Simulasi dimulai dengan kondisi normal di Gedung Pringgodigdo. Pada pukul 09.15 WIB, percikan api muncul di lantai 2 akibat korsleting kabel di Laboratorium Komputer. Mahasiswa yang menjadi saksi pertama memicu alarm, dan building warden. Simulasi ini pun tampak nyata dengan adanya korban luka ringan, luka berat, hingga satu orang disimulasikan sebagai penyandang disabilitas.
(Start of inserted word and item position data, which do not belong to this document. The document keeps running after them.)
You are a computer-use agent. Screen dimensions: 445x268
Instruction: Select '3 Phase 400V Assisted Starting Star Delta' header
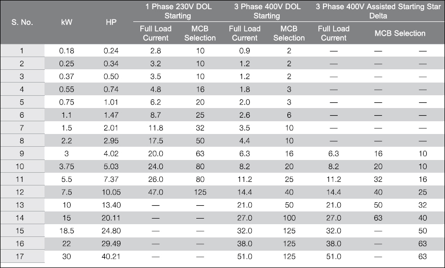[x=378, y=11]

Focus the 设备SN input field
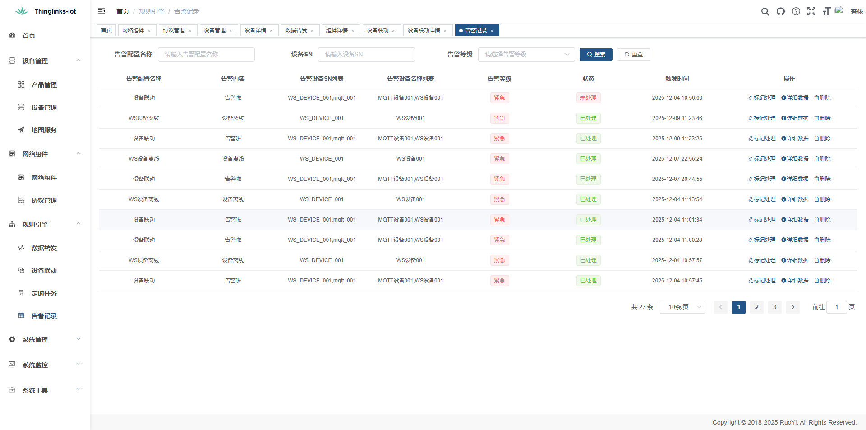tap(366, 55)
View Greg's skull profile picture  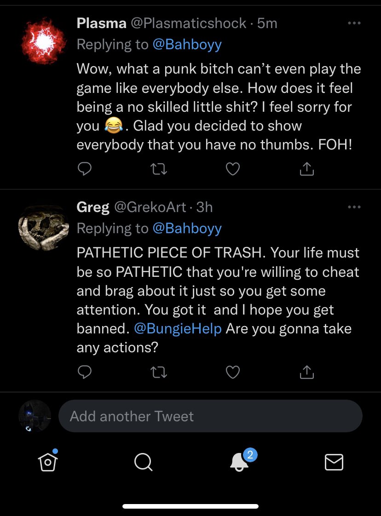pyautogui.click(x=43, y=227)
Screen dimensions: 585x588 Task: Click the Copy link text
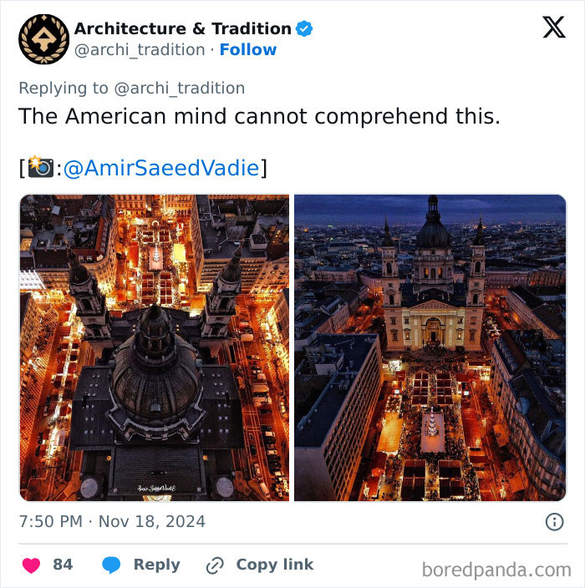point(275,565)
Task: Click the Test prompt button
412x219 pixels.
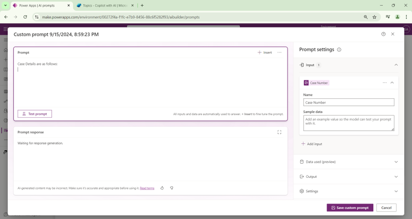Action: click(x=35, y=114)
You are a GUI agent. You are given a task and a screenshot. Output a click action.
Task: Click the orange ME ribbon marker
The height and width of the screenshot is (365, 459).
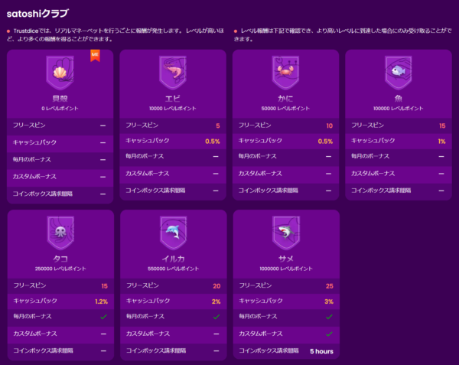click(x=95, y=56)
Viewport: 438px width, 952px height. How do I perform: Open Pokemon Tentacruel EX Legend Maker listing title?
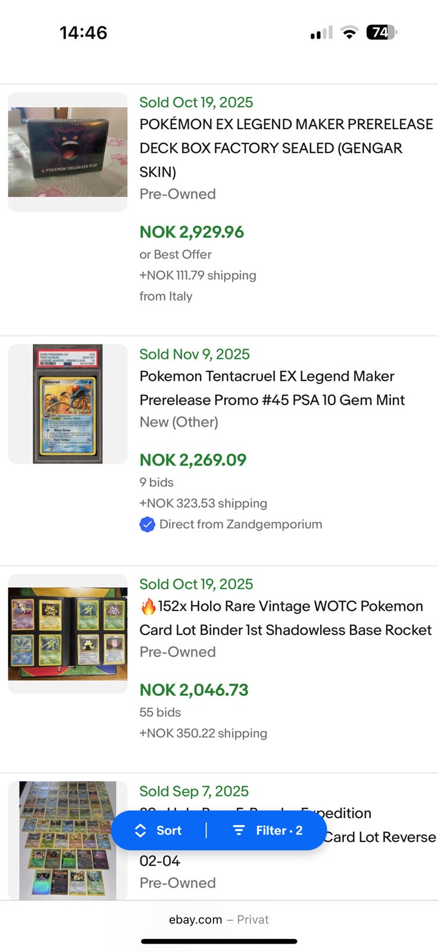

Para peserta diajarkan prosedur evakuasi yang cepat dan aman, dimulai dari mengenali rambu evakuasi, menggunakan tangga darurat, hingga memadamkan api menggunakan APAR (Alat Pemadam Api Ringan) dan karung goni basah.
Baca Juga:
Dalam latihan ini, sekitar 50 hingga 80 orang terlibat aktif, termasuk tim Mahagana UNAIR sebagai first aider, satpam sebagai brigade fire, hingga dukungan dari PLK dan PMK UNAIR. Armada ambulans dan alat evakuasi seperti tandu dan kursi roda pun disiagakan, menunjukkan keseriusan skenario simulasi yang dirancang sangat mendetail.
Melalui kegiatan ini, FH UNAIR membuktikan komitmennya terhadap budaya keselamatan. Tidak hanya mencetak lulusan hukum yang kompeten, tetapi juga membentuk insan akademik yang tangguh dan sigap dalam menghadapi situasi darurat.